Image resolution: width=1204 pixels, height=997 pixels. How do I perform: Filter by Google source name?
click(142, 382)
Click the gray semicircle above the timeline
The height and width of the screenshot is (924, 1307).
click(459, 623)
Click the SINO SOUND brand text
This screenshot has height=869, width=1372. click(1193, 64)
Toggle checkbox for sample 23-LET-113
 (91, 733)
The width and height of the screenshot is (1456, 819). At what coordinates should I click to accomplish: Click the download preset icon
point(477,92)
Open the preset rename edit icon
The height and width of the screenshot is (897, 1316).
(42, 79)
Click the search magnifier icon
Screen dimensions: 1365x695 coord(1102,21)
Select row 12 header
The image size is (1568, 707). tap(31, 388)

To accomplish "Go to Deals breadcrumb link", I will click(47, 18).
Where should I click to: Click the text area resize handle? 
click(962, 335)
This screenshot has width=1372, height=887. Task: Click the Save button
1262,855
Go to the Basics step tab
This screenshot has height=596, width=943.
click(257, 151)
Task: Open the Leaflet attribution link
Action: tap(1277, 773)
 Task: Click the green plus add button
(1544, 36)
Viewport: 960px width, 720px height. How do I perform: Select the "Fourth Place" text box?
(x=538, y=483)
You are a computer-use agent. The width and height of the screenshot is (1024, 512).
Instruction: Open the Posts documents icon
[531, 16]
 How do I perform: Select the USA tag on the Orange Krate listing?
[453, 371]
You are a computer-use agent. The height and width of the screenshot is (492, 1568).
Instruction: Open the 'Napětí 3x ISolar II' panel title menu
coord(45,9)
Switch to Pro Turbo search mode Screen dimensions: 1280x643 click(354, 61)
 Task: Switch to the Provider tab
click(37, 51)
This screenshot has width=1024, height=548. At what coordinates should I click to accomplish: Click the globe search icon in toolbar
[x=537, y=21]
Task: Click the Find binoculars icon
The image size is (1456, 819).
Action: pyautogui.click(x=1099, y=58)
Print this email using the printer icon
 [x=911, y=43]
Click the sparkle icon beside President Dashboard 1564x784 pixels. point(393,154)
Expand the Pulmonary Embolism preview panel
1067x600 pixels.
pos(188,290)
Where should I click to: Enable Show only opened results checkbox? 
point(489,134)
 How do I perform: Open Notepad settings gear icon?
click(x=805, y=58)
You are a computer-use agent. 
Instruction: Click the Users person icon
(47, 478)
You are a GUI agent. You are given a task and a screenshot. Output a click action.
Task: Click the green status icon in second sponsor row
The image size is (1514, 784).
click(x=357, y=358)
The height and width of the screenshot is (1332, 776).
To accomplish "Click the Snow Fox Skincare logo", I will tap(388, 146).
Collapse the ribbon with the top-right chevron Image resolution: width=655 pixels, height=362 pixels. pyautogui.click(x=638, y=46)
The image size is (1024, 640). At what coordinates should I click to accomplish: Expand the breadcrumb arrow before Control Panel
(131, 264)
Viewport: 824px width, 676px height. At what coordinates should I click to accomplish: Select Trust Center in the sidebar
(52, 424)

__INSTRUCTIONS FOR THE TASK__
Copy the data word for word, starting at the line containing "This screenshot has width=1024, height=548." and continuing through the end of the data, both ends included.

__SOLUTION FOR THIS PROBLEM__
This screenshot has width=1024, height=548. At what coordinates should I click to accomplish: Click the globe search icon in toolbar
[x=537, y=21]
Task: Click the Find binoculars icon
The image size is (1456, 819).
Action: pyautogui.click(x=1099, y=58)
Print this email using the printer icon
 [x=911, y=43]
Click the sparkle icon beside President Dashboard 1564x784 pixels. point(393,154)
Expand the Pulmonary Embolism preview panel
1067x600 pixels.
pos(188,290)
Where should I click to: Enable Show only opened results checkbox? 
point(489,134)
 How do I perform: Open Notepad settings gear icon?
click(x=805, y=58)
You are a computer-use agent. 
Instruction: Click the Users person icon
(47, 478)
You are a GUI agent. You are given a task and a screenshot. Output a click action.
Task: Click the green status icon in second sponsor row
The image size is (1514, 784).
click(x=357, y=358)
The height and width of the screenshot is (1332, 776).
To accomplish "Click the Snow Fox Skincare logo", I will tap(388, 146).
Collapse the ribbon with the top-right chevron Image resolution: width=655 pixels, height=362 pixels. pyautogui.click(x=638, y=46)
The image size is (1024, 640). At what coordinates should I click to accomplish: Expand the breadcrumb arrow before Control Panel
(131, 264)
Viewport: 824px width, 676px height. At what coordinates should I click to accomplish: Select Trust Center in the sidebar
(52, 424)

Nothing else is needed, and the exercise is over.